Three Kingdoms is a blackly entertaining and unsettling detective story cum parable about the devil in us all, international human trafficking and the changing state of Europe. As the severed human head of an Estonian woman is found in a river in Hammersmith, two British detectives set off in search of her origins in Europe and how she came to be found dead. Accompanied by a mephistophelian German detective acting as their guide, they gradually sink deeper and deeper into the ...
Three Kingdoms is a blackly entertaining and unsettling detective story cum parable about the devil in us all, international human trafficking and the changing state of Europe.
As the severed human head of an Estonian woman is found in a river in Hammersmith, two British detectives set off in search of her origins in Europe and how she came to be found dead. Accompanied by a mephistophelian German detective acting as their guide, they gradually sink deeper and deeper into the world of prostitution and international human trafficking. Fighting to cross international borders and language barriers, they enter a nightmarish world that will change one of them forever. Three Kingdoms tells the stories of trafficked women, the gangs and the police forces across Europe that attempt to control them.

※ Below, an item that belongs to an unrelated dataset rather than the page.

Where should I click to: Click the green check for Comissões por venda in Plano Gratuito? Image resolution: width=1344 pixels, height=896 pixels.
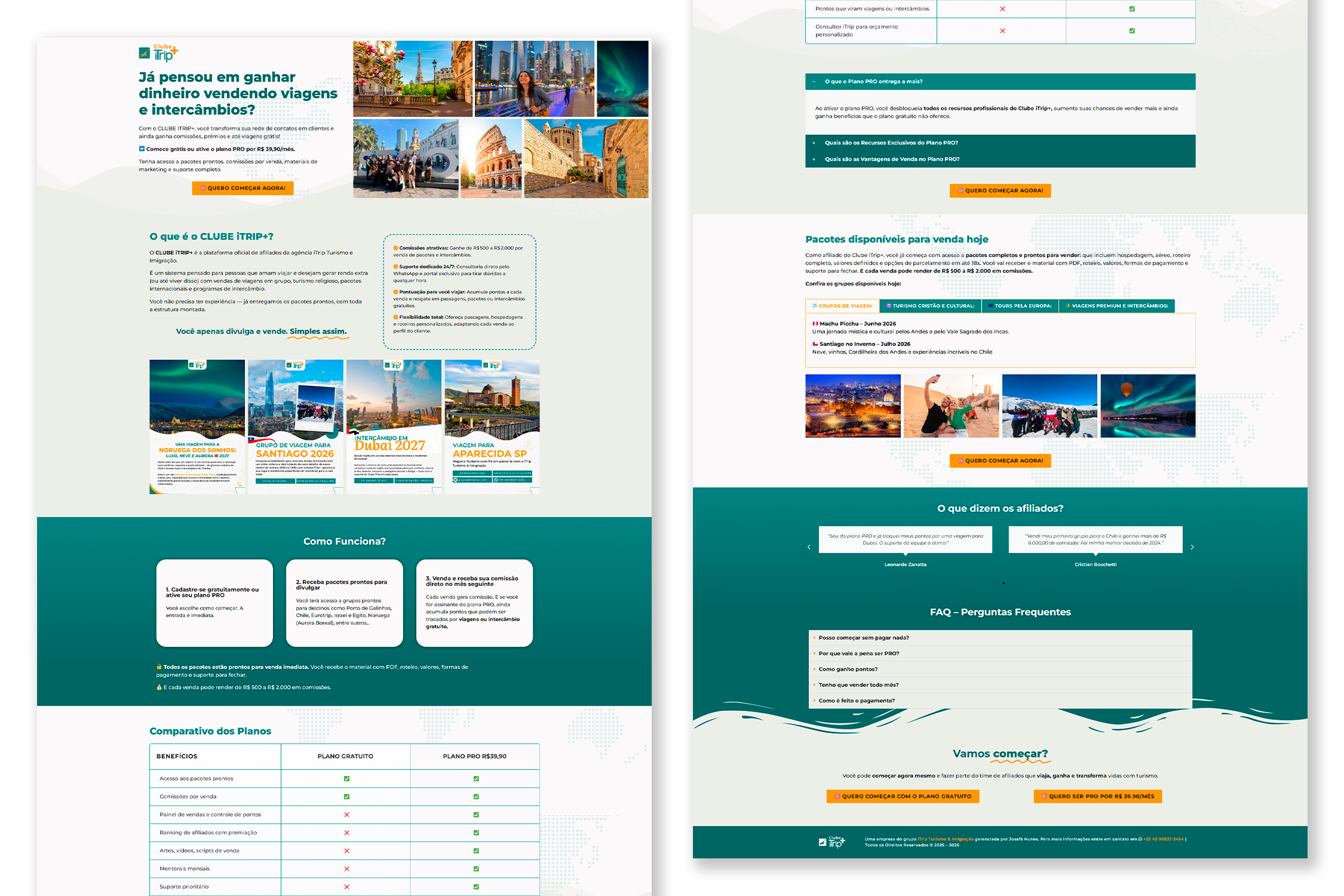tap(346, 797)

This dark new thriller by Simon Stephens, set across three countries, explores an international business where the goods are not products, but people. Questioning and undermining not just tenets about the nature of Europe with its old and new borders, Three Kingdoms also explodes moral certainties. With good and evil presented not as polarised forces but as disturbingly shifting, overlapping and contradictory, the play provocatively unbalances convictions of truth, ethical codes, violence and justice.
This edition also includes a preface with contributions from playwright Simon Stephens, German director Sebastian Nuebling and Estonian dramaturg Eero Epner, discussing this uniquely collaborative and tri-lingual project.
Simon Stephens began his theatrical career in the literary department of the Royal Court Theatre, where he ran its Young Writers' Programme. His plays for theatre include Bluebird (Royal Court Theatre, London, 1998, directed by Gordon Anderson); Herons (Royal Court Theatre, 2001); Port (Royal Exchange Theatre, Manchester, 2002); One Minute (Crucible Theatre, Sheffield, 2003 and Bush Theatre, London, 2004); Christmas (Bush Theatre, 2004); Country Music (Royal Court Theatre Upstairs, 2004); On the Shore of the Wide World (Royal Exchange Theatre and National Theatre, London, 2005); Motortown (Royal Court Theatre Downstairs, 2006); Pornography (Deutsches Schauspielhaus, Hanover, 2007; Edinburgh Festival/Birmingham Rep, 2008 and Tricycle Theatre, London, 2009); Harper Regan (National Theatre, 2008); Sea Wall (Bush Theatre, 2008/Traverse Theatre, Edinburgh, 2009); Heaven (Traverse Theatre, 2009); Punk Rock (Lyric Hammersmith, London, and Royal Exchange Theatre, 2009); The Trial of Ubu (Essen Schauspielhaus/Toneelgroep Amsterdam, 2010); A Thousand Stars Explode in the Sky (co-written with David Eldridge and Robert Holman; Lyric Hammersmith, London, 2010); Marine Parade (co-written with Mark Eitzel; Brighton International Festival, 2010); T5 (Traverse Theatre, 2010); Wastwater (Royal Court Theatre Downstairs, 2011); Morning (Lyric Hammersmith, 2012); an adaptation of A Doll's House (Young Vic, 2012); an adaptation of The Curious Incident of the Dog in the Night-Time (National Theatre, 2012); and Blindsided (Royal Exchange, 2014) . His radio plays include Five Letters Home to Elizabeth (BBC Radio 4, 2001) and Digging (BBC Radio 4, 2003). His screenwriting includes an adaptation of Motortown for Film4 (2009); the two-part serial Dive (with Dominic Savage) for Granada/BBC (2009); and a short film adaptation of Pornography for Channel 4's 'Coming Up' series (2009). Awards include the Pearson Award for Best New Play, 2001, for Port; Olivier Award for Best New Play for On the Shore of the Wide World, 2005; and for Motortown German critics in Theater Heute's annual poll voted him Best Foreign Playwright, 2007.